Problem with data received from CDC containing large amount of data but Kafka has problem to capture them all

Hi all,
I have connected Debezium to our SQL server. Our table has more than 51M records.
I have encountered several questions and problems:
1- Will Debezium send all records from the beginning of table creation in the SQL server to Kafka?
2 - I receive data completely defer from what is in our table. I can’t even count how many records were received
to Kafka broker but I’m sure that amount of data that is received is not what we have in the table.
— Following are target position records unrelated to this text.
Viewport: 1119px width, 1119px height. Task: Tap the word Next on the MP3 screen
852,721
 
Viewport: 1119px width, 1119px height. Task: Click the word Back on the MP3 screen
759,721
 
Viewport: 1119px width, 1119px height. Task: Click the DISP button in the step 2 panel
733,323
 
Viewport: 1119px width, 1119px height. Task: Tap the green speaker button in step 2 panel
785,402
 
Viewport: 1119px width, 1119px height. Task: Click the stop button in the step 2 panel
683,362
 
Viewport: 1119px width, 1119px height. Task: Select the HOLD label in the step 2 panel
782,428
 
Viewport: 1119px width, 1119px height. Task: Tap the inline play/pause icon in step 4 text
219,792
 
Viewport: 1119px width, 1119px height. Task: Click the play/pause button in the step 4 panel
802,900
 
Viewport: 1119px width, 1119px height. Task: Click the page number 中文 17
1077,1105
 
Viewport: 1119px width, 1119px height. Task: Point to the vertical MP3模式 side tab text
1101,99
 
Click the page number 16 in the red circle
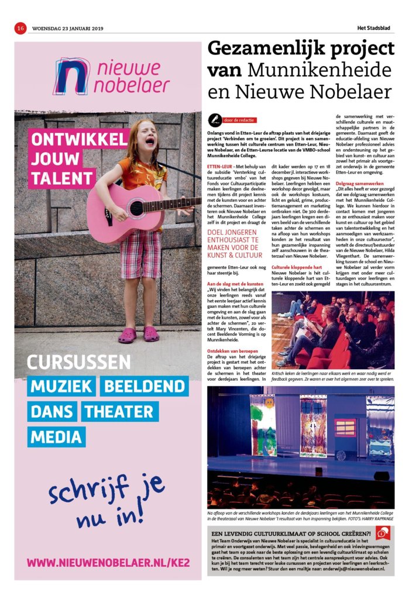(20, 27)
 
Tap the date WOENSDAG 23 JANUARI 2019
(67, 28)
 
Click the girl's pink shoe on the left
(128, 335)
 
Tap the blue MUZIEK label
(61, 386)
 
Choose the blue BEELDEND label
(145, 386)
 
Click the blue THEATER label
(120, 411)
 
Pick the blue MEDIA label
(57, 437)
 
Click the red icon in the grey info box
(383, 533)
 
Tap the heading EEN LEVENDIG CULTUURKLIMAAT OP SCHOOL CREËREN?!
(291, 534)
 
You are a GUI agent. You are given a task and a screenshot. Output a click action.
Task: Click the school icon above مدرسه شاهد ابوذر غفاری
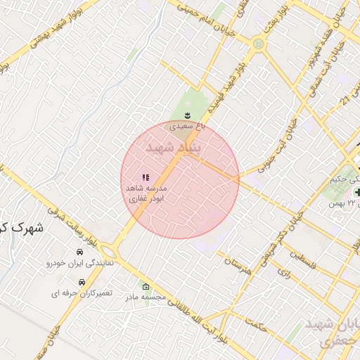pos(146,178)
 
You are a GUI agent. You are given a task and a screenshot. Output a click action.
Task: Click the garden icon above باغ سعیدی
pos(187,115)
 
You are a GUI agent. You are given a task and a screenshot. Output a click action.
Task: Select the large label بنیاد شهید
pos(172,148)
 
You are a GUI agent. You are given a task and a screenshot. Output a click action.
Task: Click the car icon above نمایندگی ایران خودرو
pos(79,252)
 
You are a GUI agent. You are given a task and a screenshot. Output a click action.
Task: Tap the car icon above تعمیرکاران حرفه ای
pos(82,281)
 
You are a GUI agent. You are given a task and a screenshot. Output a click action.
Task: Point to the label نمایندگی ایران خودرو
pos(79,263)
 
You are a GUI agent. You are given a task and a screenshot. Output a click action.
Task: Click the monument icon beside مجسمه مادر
pos(146,287)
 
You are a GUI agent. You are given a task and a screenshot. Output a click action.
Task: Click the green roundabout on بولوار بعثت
pos(259,44)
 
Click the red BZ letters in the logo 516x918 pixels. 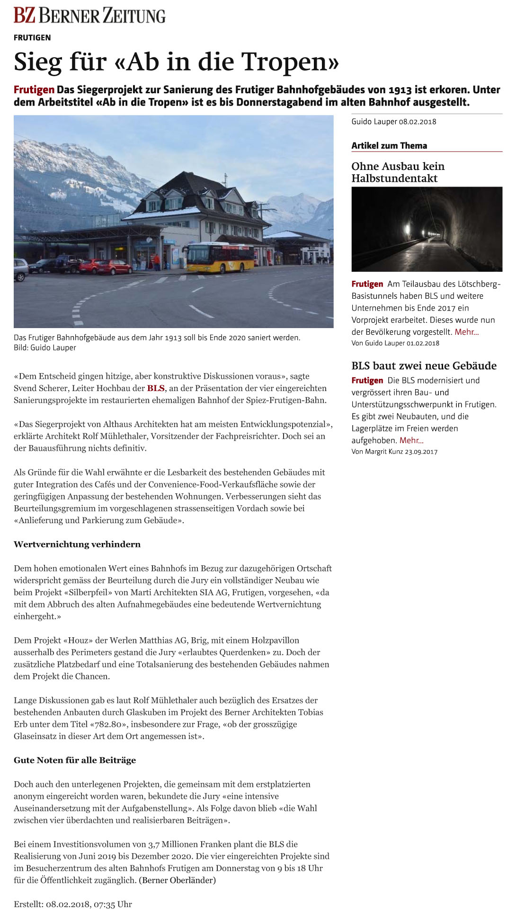25,16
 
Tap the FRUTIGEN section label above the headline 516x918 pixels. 32,37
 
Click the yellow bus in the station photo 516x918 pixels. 220,257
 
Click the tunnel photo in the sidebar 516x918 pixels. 427,229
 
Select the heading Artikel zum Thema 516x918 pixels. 389,146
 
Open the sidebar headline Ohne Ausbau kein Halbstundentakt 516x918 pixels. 398,172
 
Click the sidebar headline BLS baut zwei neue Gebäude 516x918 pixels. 424,365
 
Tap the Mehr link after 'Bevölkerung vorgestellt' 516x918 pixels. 466,332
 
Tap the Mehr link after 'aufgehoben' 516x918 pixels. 411,440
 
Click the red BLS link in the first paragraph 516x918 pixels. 156,388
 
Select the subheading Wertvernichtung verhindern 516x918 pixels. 77,544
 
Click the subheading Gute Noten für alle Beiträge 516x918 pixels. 75,760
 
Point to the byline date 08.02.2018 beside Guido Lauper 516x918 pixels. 418,122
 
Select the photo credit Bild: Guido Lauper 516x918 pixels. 45,348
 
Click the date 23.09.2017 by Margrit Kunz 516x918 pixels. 421,452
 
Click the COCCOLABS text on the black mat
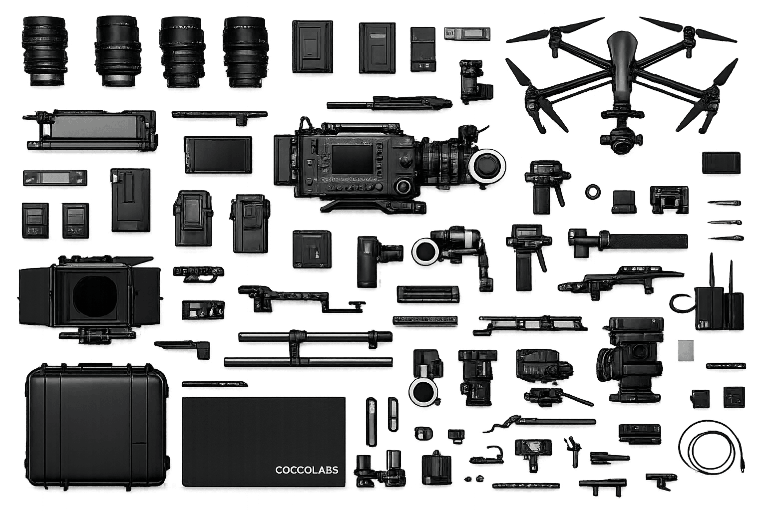pyautogui.click(x=307, y=470)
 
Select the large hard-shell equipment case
pyautogui.click(x=96, y=427)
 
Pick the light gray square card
pyautogui.click(x=686, y=350)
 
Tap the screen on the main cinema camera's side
pyautogui.click(x=353, y=159)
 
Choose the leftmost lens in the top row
pyautogui.click(x=44, y=51)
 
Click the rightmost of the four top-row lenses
pyautogui.click(x=245, y=52)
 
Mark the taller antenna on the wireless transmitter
pyautogui.click(x=711, y=270)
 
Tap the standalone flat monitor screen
pyautogui.click(x=218, y=155)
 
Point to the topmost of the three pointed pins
pyautogui.click(x=724, y=203)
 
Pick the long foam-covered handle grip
pyautogui.click(x=648, y=242)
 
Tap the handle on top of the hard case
pyautogui.click(x=97, y=366)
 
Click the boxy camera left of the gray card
pyautogui.click(x=630, y=359)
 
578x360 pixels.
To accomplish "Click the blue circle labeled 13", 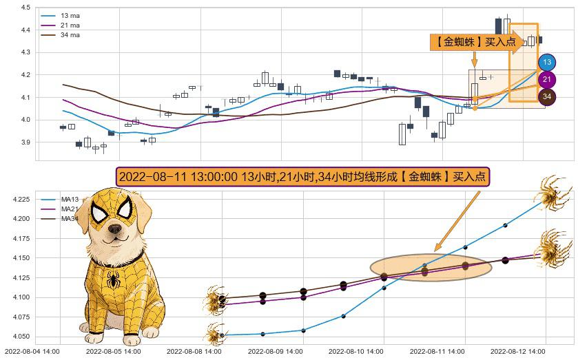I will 547,63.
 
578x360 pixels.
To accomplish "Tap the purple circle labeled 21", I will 547,80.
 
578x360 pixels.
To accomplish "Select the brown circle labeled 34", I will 547,97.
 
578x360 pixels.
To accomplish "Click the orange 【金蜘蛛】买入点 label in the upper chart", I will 473,42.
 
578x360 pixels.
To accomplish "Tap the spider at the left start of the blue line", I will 216,336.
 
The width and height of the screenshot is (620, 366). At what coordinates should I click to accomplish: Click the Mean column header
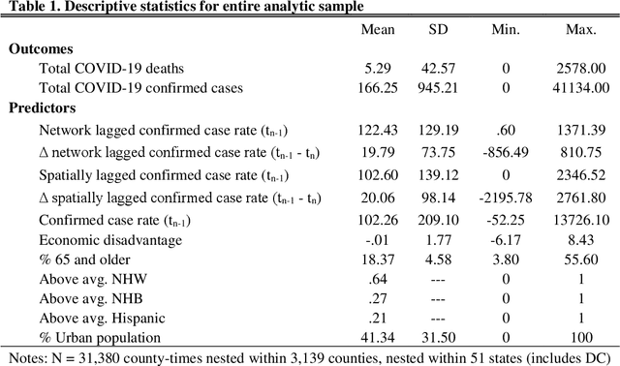[379, 29]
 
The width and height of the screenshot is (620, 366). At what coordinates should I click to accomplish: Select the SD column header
[440, 29]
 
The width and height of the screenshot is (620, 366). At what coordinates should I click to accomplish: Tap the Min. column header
[507, 29]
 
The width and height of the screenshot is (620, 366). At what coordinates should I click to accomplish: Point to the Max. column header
[584, 29]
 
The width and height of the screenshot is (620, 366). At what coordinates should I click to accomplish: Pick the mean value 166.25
[379, 88]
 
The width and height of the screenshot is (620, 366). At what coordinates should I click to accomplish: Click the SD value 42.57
[441, 68]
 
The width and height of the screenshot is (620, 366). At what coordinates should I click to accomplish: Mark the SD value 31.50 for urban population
[441, 335]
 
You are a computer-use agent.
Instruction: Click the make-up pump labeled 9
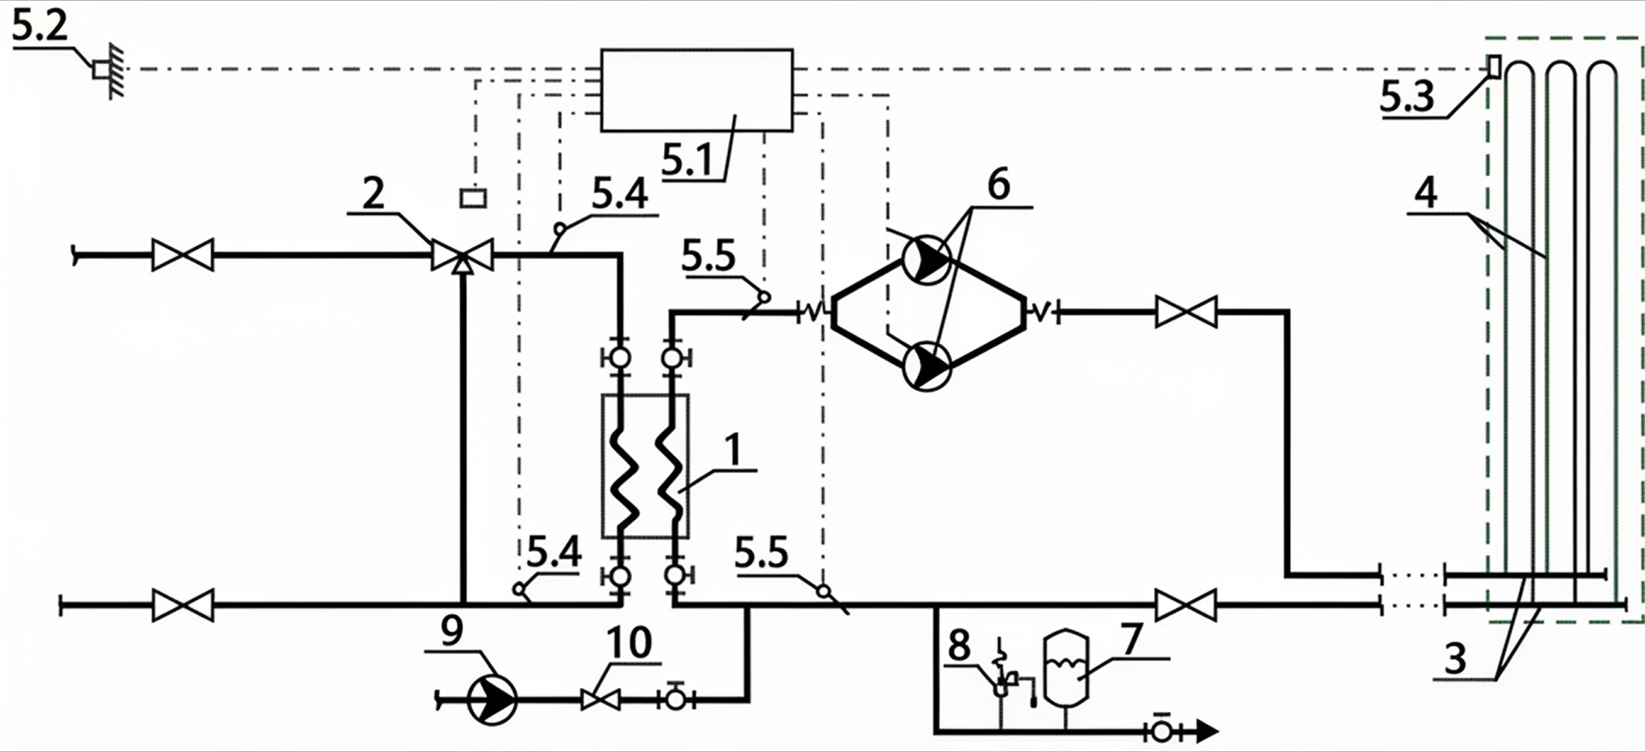(493, 700)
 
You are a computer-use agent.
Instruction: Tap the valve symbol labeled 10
(601, 700)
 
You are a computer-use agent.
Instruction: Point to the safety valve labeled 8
(1003, 676)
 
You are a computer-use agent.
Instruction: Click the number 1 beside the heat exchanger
(732, 450)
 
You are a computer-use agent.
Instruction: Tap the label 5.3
(1406, 96)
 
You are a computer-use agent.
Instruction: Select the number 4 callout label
(1426, 193)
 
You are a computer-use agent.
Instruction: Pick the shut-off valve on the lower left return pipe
(182, 605)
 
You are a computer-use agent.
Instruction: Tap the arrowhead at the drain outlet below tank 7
(1206, 731)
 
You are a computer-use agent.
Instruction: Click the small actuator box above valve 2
(473, 198)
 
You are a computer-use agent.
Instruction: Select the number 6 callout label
(998, 185)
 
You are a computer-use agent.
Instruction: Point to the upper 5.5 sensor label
(709, 257)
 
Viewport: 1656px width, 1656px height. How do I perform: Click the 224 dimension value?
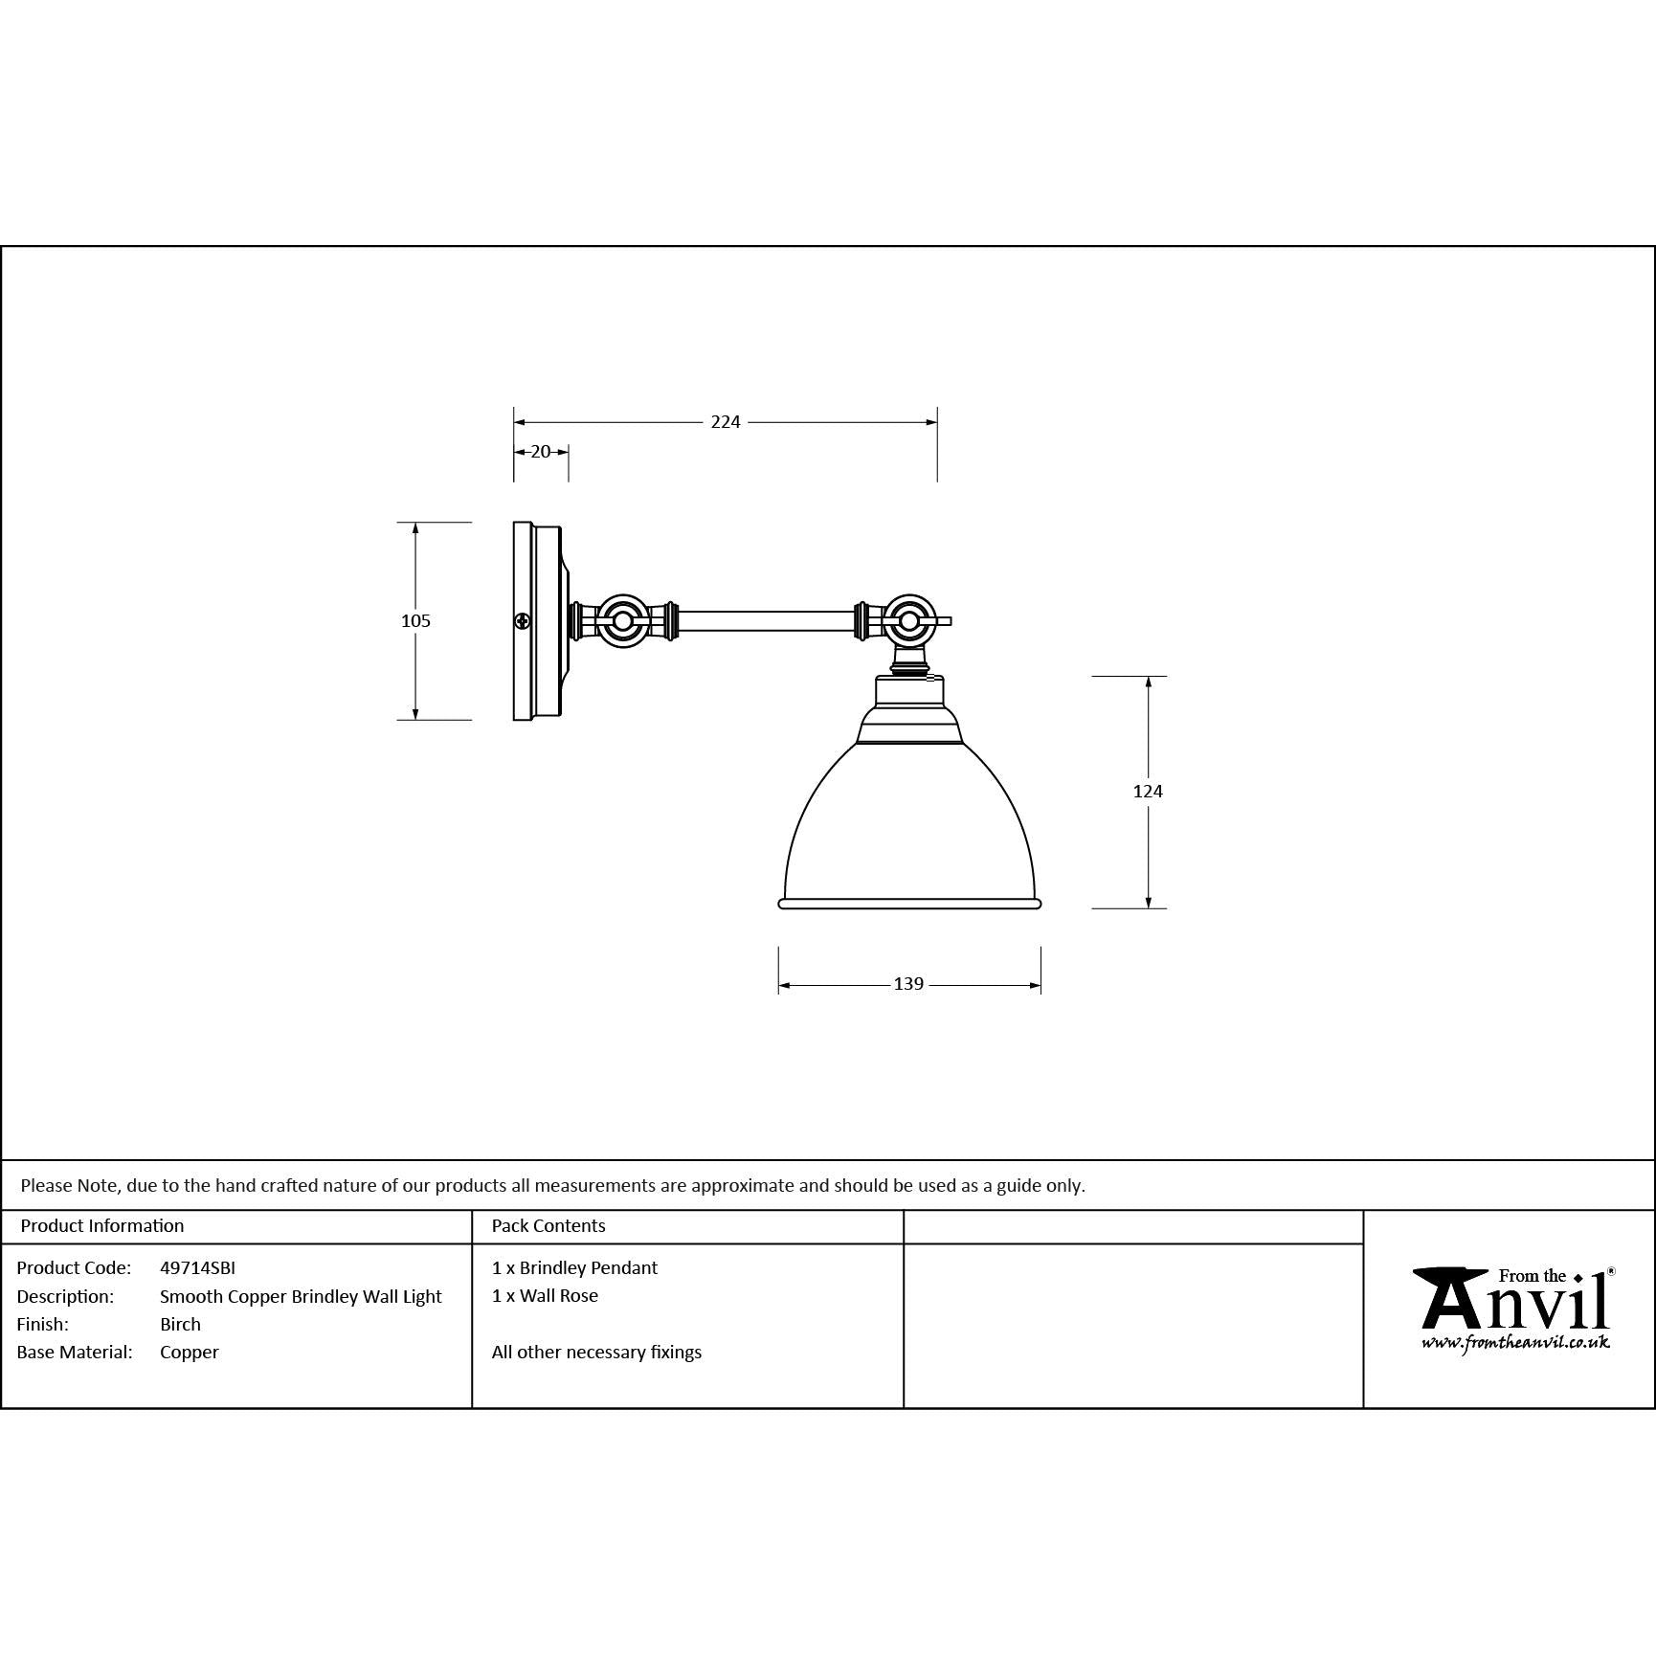coord(725,422)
Obviously, they
are different and I’m monitoring that new CDC data is not received by Kafka consumers.
3- What Kafka config do you think is needed to manipulate the mentioned volume of data?
4- Do you think, should I use more resources or change the config to replication and partition?
According to this question, is there any way not to capture and omit those 51M records and just capture those for example received today?
Any help?
– Server resource: 8 Core CPU, 16GB RAM, 60GB HDD
Thank you

It would be useful if you could show your config, then we can tell you which settings you might want to change/add.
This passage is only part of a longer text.